In a more complex model each area has a current'' language but may
be embedded within a nest of larger areas, each in its own language.
In such a model, a change of language has a different quality, and
therefore may invoke different formatting changes, depending on the
level in the hierarchy at which it occurs.

Our investigations lead us to conclude that, to properly render a
document, one needs a combination of both models:
\begin{itemize}
\item the concept of a base language for very large portions of a text
(for most documents this will in fact be only one such language for
the full text): this has a flat structure, there is only one base
language at any point in the text;
\item the concept of imbedded language segments: these are nestable (to
any number of levels) and are used for relatively small-scale
insertions within a base language, such as quotations or names.
\end{itemize}

\pagebreak

\subsection{Language tag (visual) structure}
\label{sec:visual}

In addition to the nesting structure of language tags, there is a more
visual component that influences rendering of a document: the
paragraph structure.  To properly model this typographical treatment
it is necessary to classify the language tags according to whether a
language segment contains only complete paragraphs or is part of the
running text of a single paragraph.  A begin/end pair of tags is
called a block-level'' tag if its body consists of complete
paragraphs and a paragraph-level'' tag otherwise.  As later examples
will show, the typographical treatment for these two types is often
different.

\begin{figure}
\centering
\setlength\unitlength{10pt}
\frame{%
%\begin{picture}(32,12)(-2,-1)                   % use commented out
% lines if showing document-level
\begin{picture}(32,10)(-2,-1)

\newcommand\fragment{\begin{picture}(0,0)%
\drawline(0,0)(0,-3)%
\dottedline[$\bullet$]{1}(0,0)(0,-2)%
\dottedline{.2}(-0.2,-2.5)(-0.2,-2.8)%
\end{picture}%
}
\newcommand\fragmentlevels{\makebox(0,0)[rt]{\footnotesize\shortstack[l]{frag-\\ment\strut\\levels}}}

%\drawline(10,10)(10,0)
%\dottedline[$\bullet$]{2}(10,10)(10,0)
\drawline(10,8)(10,0)
\dottedline[$\bullet$]{2}(10,8)(10,0)
%\multiputlist(8,10)(0,-2)[r]{document level,base language level,first
\multiputlist(8,8)(0,-2)[r]{base language level,first
nesting level,second nesting level,\ldots,n\textsuperscript{th}
nesting level}

%\dottedline[$\bullet$]{2}(15,10)(15,10)      % just for a single
% bullet  lazy as i am :-)
%\drawline(15,10)(15,8)(18,2)
\drawline(15,8)(18,2)
\multiput(15,8)(1,-2){3}{\fragment}

% \put(17,10){\makebox(0,0)[l]{document level}}
\multiputlist(17,8)(1,-2)[l]{base language level, paragraph level,nested paragraph
level,\ldots}

\put(14.5,7.2){\fragmentlevels}
\put(15.5,3.3){\fragmentlevels}

\end{picture}%
}
\caption{The two hierarchies}\label{fig:twohs}
\end{figure}

\section{A Tag Model for \LaTeX{}}

To support the above model, including both nesting of language tags
and the differentiation between block- and paragraph-level tags, the
following tag structure for a system like \LaTeX{} is proposed:
\begin{itemize}
\item
A document language tag (implicit).
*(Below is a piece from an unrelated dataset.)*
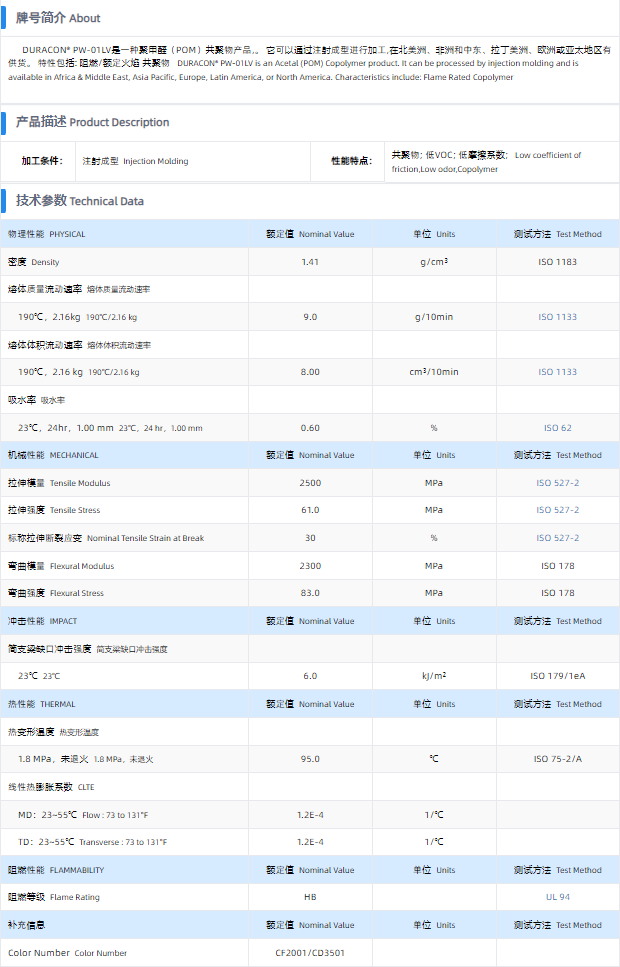Click the 技术参数 Technical Data heading
The width and height of the screenshot is (620, 967).
tap(80, 201)
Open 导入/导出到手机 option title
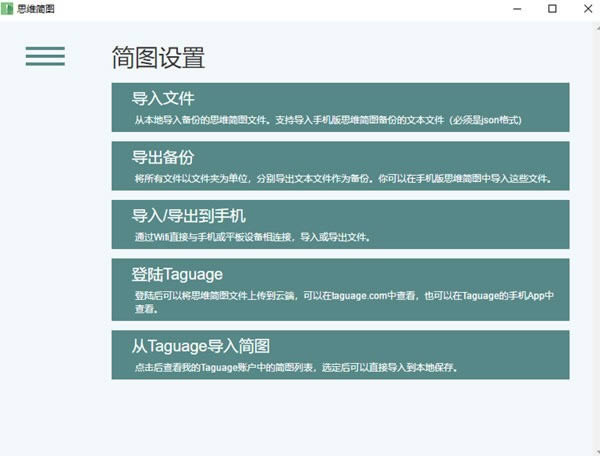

This tag can be used to attach
language-related typographical actions that should not change even
if the document contains more than one base language.

\item
Base-language tags: used only at top-level, no nesting. These tags
denote the major language(s) within a document. In the case of
essentially mono-lingual documents the base language would be the
same as the document language.

\item
Language-block tags: contain complete paragraphs, nestable. These
denote larger imbeddings either directly within the base language or
further down in the nesting hierarchy.

\item
Language-fragment tags: only within paragraphs, nestable. These
denote smaller imbeddings but are otherwise identical to language
block tags.
\end{itemize}

Note that since, at least in the logical structure of a document,
paragraphs can occur within paragraphs, block tags can be nested
within fragment tags.

\subsection{Document interfaces}
\label{sec:newuser}

As \LaTeXe{} does not have built in support for named attributes, its
support for language changes is best implemented by introducing
additional language tags (commands and environments). A concrete
syntax for these tags could include the following:
\begin{itemize}
\item
A preamble declaration for the document language (this is also the
base language in mono-lingual documents) with the language-label as
argument.

\item
A base-language change command with the language-label as
argument.  This command is declarative to highlight the flat
structure of base languages.

\item A language-environment with the language-label as argument and
text as body.  Such an environment starts a new paragraph so as to enforce
the block-level nature of the tag.

\item
A language-command with the language-label and text both as
arguments. In contrast to the environment, this command applies
language-related actions to its second argument, which cannot
directly contain full paragraphs.
\end{itemize}

For \LaTeX3 we shall probably normalize this interface by supporting a
language attribute on appropriate tags. This would allow, for example,
a trivial translation of the language features currently being
proposed for HTML into \LaTeX{} for rendering purposes.  However, even
in that case generic tags for changing language are necessary as
typical documents contain language changes that do not coincide
with the tag boundaries of other logical tags.\footnote{It is proposed
that HTML\,3.2 supports a \texttt{<span>} tag for this purpose.}

\section{Language-dependent Processing}

Setting up the tags tells us only how to encode a multi-lingual
document.  We now need to specify how these tags affect the processing
of the document; how do we attach actions to them?  Before answering
this question we shall first discuss a number of representative
examples of the effects of language on this processing, classified
according to the categories input, transformation and formatting.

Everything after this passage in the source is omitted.